* Yapılacak İşler
A. HDP üzerine yazıdan, "Stratejisi doğruya en" ifadesini içeren sözlerle açılıp "uyumsuzluğu ortaya çıkar." ile kapanan kısmı olduğu gibi alıntılayın.
B. HDP üzerine yazıyı kaldığı yerden devam ettirin.

* Metin Parçası
27 Kasım 2019 Çarşamba

HDP'de taktiksel hatalar ve musahip olan çarmıh taşıyıcıları!




HDP şüphesiz ideolojik ve felsefi anlamda öncüllerinden aldığı mirası, strateji haline getirip buna uygun taktikler geliştiren, geliştirmesi gereken bir partidir; öyle olmalıdır. Söz nasıl kutsal ise, yol ve yöntem de öyle kutsaldır. Bu kutsallığın muhtevasında adalet, eşitlik ve özgürlük konuları başat olmak kadar, yolda yürüyenlerin de buna layık ve uygun karakterde olmaları gerekmektedir.

Stratejisi doğruya en yakın olanın taktiği, yanlışa evirilme eğiliminde değildir. Örgütlü strateji ancak, bencil, toplumsal yaşamdan kendini soyutlayan ve bu anlamda toplumsallığa kanalize olmayı adeta zül sayan, kendini örgütlü güç yada değerlerin üzerinde gören, içindeymiş gibi görünüp aidiyeti kabul etmeyen, ikrardan bihaber olan yanlış kişilerin yolu ile bir çatışma söz konusu olduğunda, yanlışa evirilme eğiliminde taktiklere neden olur. Bunun nedeni de kısmen uyumsuzluktur: İnformal ilişki ağlarıyla kendini doğuranların hakikatleri, formel eğitim kalıplarına sahip olanlarla bir çatışma haline gelir. İnformal yaşam ve eğitim nonformale açıkken, formal düşünce sistematiğinden çıkamayanların her iki yapı ile de uyumsuzluğu ortaya çıkar. 

Doğruya en yakınları harmanlayamayanlar, ne adalet, eşitlik ve özgürlüğe, ne de iradeye sahip olamazlar. İrade, büyük devrimci yoğunlaşmanın somut hali iken, umut bu inancın soyut ama pratikten azâde olmayan halidir. Yoldan sapmak, yolsuzluk, düşkünlük, yozluk ile direkt ilişkili olmak kadar, hiçbir zaman yol'da olmayanların da harcı değildir çünkü o/onlar, hiçbir zaman yol'da, çizgide, esasta, hakk ve hakikatte değildir de ondan.

Evet belki HDP resmi anlamda yani isim olarak, yeni bir partidir ama HDP'yi doğurganların hiç biri yeni değildir. Bir yerde HDP, yüzyıllık baskıcı Türk devlet sistemi ve Dünya'daki diğer faşist uygulamalar içerisinde her türden zulmü görmüş olan direnişçilerin bir umudu ve bu umudu haykıranların özgürlük senfonisidir, diyebiliriz. İdeolojik ve felsefi anlamda stratejiye bağlı kalanların her biri işte, bu anlamda da kutsaldır; çünkü onlar, çarmıhlarını sırtlarında taşıyanlar olarak söz ve yolun taşıyıcılarıdırlar.

* Veri Listesi
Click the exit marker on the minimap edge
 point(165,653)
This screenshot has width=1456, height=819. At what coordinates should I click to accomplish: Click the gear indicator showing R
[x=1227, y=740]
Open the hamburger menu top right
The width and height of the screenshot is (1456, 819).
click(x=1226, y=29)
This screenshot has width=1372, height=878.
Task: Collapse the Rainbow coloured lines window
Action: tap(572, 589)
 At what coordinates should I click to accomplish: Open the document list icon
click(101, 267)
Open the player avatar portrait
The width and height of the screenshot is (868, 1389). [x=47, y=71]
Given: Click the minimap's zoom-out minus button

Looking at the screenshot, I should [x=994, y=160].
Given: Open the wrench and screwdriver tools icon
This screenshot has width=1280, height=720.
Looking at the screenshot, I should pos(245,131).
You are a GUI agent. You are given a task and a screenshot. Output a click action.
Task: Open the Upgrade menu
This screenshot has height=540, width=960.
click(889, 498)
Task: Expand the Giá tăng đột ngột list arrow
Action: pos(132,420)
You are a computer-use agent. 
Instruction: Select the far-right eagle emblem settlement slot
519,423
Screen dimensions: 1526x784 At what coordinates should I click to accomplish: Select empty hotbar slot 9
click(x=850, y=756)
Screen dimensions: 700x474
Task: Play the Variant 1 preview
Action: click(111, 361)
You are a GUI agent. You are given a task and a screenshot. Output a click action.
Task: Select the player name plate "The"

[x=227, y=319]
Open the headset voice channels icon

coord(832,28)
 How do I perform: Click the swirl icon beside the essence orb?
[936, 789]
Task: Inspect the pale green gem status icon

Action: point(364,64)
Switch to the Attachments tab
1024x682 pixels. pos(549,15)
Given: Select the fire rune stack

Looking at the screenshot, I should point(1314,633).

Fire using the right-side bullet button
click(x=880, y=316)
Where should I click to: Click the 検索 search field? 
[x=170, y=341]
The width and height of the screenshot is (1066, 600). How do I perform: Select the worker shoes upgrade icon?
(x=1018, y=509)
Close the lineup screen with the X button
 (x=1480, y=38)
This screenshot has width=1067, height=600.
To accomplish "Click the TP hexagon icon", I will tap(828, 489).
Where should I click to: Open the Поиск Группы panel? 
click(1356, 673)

* Görev Yanıtları
A.
Stratejisi doğruya en yakın olanın taktiği, yanlışa evirilme eğiliminde değildir. Örgütlü strateji ancak, bencil, toplumsal yaşamdan kendini soyutlayan ve bu anlamda toplumsallığa kanalize olmayı adeta zül sayan, kendini örgütlü güç yada değerlerin üzerinde gören, içindeymiş gibi görünüp aidiyeti kabul etmeyen, ikrardan bihaber olan yanlış kişilerin yolu ile bir çatışma söz konusu olduğunda, yanlışa evirilme eğiliminde taktiklere neden olur. Bunun nedeni de kısmen uyumsuzluktur: İnformal ilişki ağlarıyla kendini doğuranların hakikatleri, formel eğitim kalıplarına sahip olanlarla bir çatışma haline gelir. İnformal yaşam ve eğitim nonformale açıkken, formal düşünce sistematiğinden çıkamayanların her iki yapı ile de uyumsuzluğu ortaya çıkar.

B.
Yol bir çok dini ve felsefi inanışa da ışık olmuştur. Yol, kardeşlikten de öte yoldaşlıktır ve bunun da gerekleri vardır. Alevilikte olan musahiplik, konumuza örnektir; zira yolun yoldaşları, adı ve sanında adalet, eşitlik ve özgürlük olanların harcı olmalı ve onlardan seçilmelidir. Söz strateji iken musahiplik, sözün kutsallığının pratik halidir. hal böyle iken HDP, stratejisine uygun yol-yoldaşlar edinmeli, bünyesindeki sağ-liberal ve sol-sekter, doğmatik ve tasfiyeci kişilikler ile onlara hizmet edenleri bünyesinden söküp atmalıdır. Onlara farklılık olarak bakmak sadece zararlı virüsleri bünyede tutmak, yeri ve zamanı geldiğinde onların harekete geçmelerine olanak sağlamak anlamına gelecektir ki bu kişiliklerin -yerel yönetim ve meclisler gibi- aktif siyaset içerisinde varlığı HDP'ye, ideolojik ve felsefesi katılımların akmasını da engeller nitelikte ve niyetten bağımsız olup, tasfiyeciliğin de ta kendisi olmuş olacaktır.
HDP karakteri gereği, her türden inanç ve halkları bağrında taşıyan bir partidir. Her türden derken bunlara, yukarıda kimi örneklerle değinmiştik. HDP, tüm bileşkelerin bileşkesi, tüm hakikatlerin sentezi ve sadece tüm insanlığın değil, bir bütünen doğadaki tüm canlıların yoldaş örgütlenmesidir.
HDP yola çıktığı kişilikleri ideolojik ve felsefe süzgecinden geçirmeli, kişiliklerin halka layık ve en azından yukarıda verilen anlatıma sahip karakterlerden oluşmalarına dikkat etmelidir. Evet HDP bir okuldur ama kimse okula üniversiteden başlamamıştır. Önce aile eğitimi, yani parti ahlakı, sonra da birebir halk ile iç içe olma durumu söz konusu olmalıdır. Henüz ahlaka sahip olmayanlar ya da ilköğrenimini yapmadan üstün de üstü aşamalarına sıçrama yaptırılanlar, sadece mide bulandırmaya yarıyacak, vakit kaybına neden olacaklardır.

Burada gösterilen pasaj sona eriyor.